- Born: Cynthia Kanema 1983 (age 42–43) Zambia
- Children: 2
- Beauty pageant titleholder
- Title: Miss Zambia 2003
- Major competition(s): Miss World 2003 Miss International 2004 Miss Universe 2005 Miss Earth 2005

= Cynthia Kanema =

Cynthia Kanema (born 1983) is a female model from Zambia. The first person that competed in all Big Four pageants.

Born in 1983. Crowned as Miss Zambia representing Lusaka in 2003. On 6 Dec. 2003, she competed in Miss World 2003 in Sanya, China. On 16 Oct, 2004, competed in Miss International 2004 in Beijing.

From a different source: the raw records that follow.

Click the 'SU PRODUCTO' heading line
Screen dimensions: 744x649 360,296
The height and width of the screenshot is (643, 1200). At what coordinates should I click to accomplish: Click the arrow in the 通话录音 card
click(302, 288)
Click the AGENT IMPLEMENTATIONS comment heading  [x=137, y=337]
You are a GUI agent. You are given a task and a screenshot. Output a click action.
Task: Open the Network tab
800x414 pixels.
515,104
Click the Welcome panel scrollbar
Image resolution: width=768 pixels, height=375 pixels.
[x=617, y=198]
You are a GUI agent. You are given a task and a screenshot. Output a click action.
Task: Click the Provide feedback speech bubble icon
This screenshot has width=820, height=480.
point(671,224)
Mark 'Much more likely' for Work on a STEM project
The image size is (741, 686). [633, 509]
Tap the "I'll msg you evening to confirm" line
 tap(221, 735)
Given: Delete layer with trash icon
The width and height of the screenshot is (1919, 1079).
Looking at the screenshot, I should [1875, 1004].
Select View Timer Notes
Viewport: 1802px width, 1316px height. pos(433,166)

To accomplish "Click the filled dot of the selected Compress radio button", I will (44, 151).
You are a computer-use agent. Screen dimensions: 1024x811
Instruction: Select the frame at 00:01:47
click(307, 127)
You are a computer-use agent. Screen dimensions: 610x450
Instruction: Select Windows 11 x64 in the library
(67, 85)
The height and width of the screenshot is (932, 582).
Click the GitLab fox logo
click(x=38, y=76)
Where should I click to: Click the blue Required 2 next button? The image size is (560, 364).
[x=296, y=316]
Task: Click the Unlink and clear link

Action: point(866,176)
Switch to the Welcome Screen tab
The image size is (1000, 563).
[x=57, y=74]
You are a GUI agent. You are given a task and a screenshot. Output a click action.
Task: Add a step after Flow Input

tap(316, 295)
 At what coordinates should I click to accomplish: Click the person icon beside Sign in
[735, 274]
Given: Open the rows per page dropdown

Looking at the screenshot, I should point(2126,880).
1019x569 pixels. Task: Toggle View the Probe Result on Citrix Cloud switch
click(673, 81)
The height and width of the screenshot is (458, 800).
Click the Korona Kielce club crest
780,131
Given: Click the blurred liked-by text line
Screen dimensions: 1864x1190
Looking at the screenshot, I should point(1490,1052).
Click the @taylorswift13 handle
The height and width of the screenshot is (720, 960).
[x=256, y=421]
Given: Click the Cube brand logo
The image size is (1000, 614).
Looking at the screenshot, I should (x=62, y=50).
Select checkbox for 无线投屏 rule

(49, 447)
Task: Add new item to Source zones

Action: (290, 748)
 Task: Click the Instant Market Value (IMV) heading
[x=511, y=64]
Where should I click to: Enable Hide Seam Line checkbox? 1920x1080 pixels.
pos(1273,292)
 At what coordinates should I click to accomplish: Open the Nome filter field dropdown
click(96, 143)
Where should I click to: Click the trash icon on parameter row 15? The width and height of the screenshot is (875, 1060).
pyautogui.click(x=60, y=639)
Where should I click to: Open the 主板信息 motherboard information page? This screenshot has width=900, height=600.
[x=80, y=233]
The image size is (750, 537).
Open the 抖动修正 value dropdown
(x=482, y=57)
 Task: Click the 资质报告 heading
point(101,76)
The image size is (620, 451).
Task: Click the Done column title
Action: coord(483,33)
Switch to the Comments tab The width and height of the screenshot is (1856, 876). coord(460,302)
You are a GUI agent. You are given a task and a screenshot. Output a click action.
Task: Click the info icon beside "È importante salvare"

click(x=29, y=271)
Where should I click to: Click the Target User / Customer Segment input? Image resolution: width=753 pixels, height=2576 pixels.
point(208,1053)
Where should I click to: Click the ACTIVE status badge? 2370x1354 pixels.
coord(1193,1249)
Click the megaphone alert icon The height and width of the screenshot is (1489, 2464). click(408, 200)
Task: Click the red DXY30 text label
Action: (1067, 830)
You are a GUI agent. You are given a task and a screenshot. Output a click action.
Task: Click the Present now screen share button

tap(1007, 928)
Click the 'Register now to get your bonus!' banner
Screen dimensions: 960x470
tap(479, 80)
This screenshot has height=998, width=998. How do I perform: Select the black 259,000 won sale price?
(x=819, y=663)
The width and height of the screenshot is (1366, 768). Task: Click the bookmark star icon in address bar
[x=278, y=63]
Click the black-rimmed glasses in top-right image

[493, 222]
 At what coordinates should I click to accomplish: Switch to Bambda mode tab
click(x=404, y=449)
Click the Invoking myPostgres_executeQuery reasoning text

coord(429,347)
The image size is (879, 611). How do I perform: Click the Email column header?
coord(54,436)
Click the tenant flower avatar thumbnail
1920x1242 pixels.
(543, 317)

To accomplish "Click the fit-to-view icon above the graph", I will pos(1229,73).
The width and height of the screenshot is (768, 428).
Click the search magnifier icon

On 31 May 2005, she competed in Miss Universe 2005 in Nonthaburi province, Thailand as Miss Zambia Universe. After this pageant, she was appointed tourism ambassador for Thailand.

On 23 Oct, 2005, competed in Miss Earth 2005 in Quezon City, Philippines. After competing these pageants, she founded HighStyle Etiquette & Grooming to teach personal development, grooming and etiquettes. She is one of the judges of Cynthia Kanema super model search, the most prestigious beauty pageant in Zambia.

In 2011, she put her modelling career on hold to focus on marriage and two children. Cynthia says she has no regrets about retiring at the height of the career.。